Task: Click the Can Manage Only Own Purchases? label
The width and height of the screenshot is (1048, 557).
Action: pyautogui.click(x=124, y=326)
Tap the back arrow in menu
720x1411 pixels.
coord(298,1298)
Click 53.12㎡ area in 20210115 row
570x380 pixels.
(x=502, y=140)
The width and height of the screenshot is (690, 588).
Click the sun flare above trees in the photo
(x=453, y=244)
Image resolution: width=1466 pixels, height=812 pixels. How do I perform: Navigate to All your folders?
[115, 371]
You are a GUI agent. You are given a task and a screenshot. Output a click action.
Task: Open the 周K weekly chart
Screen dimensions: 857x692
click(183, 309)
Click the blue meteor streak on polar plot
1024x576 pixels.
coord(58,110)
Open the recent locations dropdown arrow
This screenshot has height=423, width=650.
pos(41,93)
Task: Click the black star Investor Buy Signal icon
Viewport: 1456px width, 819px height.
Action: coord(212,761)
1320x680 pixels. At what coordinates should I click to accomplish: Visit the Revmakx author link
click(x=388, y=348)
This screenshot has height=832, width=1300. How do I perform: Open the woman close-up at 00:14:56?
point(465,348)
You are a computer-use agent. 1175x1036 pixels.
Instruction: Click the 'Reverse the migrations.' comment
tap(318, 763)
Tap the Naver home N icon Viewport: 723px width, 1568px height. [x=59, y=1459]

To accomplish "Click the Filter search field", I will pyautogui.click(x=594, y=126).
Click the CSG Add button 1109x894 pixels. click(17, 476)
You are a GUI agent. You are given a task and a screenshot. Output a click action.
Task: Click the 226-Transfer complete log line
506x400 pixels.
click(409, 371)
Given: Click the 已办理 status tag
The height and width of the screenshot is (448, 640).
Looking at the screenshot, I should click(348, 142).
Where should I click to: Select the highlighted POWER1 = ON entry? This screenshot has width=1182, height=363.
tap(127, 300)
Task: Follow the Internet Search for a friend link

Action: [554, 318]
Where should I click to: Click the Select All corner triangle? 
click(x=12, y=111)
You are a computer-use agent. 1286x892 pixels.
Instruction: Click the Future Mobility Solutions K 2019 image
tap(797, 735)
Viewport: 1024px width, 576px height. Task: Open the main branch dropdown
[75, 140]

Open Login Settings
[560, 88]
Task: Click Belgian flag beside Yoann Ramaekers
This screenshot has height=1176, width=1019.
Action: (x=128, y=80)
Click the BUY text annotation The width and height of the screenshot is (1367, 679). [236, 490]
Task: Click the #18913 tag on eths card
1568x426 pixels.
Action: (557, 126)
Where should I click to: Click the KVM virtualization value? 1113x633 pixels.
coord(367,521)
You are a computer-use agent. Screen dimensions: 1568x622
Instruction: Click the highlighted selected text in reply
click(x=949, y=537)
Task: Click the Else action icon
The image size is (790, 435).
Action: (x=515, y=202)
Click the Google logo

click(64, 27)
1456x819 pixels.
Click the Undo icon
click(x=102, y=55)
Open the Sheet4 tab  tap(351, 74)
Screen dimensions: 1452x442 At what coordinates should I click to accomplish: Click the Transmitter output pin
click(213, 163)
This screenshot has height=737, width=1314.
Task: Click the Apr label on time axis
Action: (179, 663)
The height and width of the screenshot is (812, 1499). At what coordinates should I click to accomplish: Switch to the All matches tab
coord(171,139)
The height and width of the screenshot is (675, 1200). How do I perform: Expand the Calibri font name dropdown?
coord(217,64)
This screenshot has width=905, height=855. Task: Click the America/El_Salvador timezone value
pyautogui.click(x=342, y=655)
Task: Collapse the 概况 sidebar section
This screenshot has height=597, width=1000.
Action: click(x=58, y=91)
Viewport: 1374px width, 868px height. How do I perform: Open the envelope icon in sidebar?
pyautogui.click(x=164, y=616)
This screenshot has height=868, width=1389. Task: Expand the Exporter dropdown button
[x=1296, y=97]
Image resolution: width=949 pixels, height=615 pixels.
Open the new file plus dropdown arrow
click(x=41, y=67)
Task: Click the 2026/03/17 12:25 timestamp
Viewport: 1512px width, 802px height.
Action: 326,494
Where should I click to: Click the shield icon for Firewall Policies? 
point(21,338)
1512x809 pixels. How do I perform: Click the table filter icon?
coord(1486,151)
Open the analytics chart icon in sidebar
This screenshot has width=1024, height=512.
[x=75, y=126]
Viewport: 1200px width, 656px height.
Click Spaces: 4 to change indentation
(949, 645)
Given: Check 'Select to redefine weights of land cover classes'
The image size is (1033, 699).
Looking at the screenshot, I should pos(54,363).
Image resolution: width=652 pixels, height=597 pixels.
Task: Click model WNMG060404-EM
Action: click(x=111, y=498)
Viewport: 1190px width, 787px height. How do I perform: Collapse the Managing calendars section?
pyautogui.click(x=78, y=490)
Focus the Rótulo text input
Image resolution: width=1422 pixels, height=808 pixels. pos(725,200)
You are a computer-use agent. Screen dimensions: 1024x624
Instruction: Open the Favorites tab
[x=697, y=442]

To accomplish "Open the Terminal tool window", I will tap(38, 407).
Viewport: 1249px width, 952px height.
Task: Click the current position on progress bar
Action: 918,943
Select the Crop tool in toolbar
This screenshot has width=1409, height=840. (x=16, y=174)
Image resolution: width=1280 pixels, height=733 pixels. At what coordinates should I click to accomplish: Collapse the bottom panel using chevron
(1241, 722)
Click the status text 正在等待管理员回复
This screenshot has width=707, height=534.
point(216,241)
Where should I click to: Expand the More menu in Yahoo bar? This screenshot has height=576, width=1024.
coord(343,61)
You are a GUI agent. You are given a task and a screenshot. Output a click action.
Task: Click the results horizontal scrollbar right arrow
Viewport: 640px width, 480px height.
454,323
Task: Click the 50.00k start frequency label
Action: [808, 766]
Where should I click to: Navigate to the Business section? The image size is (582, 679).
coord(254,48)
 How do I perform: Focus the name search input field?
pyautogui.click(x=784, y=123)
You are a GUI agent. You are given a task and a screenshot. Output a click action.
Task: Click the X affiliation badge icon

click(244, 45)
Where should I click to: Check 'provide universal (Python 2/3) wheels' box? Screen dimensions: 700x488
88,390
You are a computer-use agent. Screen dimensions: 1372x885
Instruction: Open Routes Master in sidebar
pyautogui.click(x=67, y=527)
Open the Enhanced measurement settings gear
──────────
Every line that contains the string "status" should be returned from the data.

◆ **Output for this exercise**
Given: Click the 已办理 status tag
Click the status text 正在等待管理员回复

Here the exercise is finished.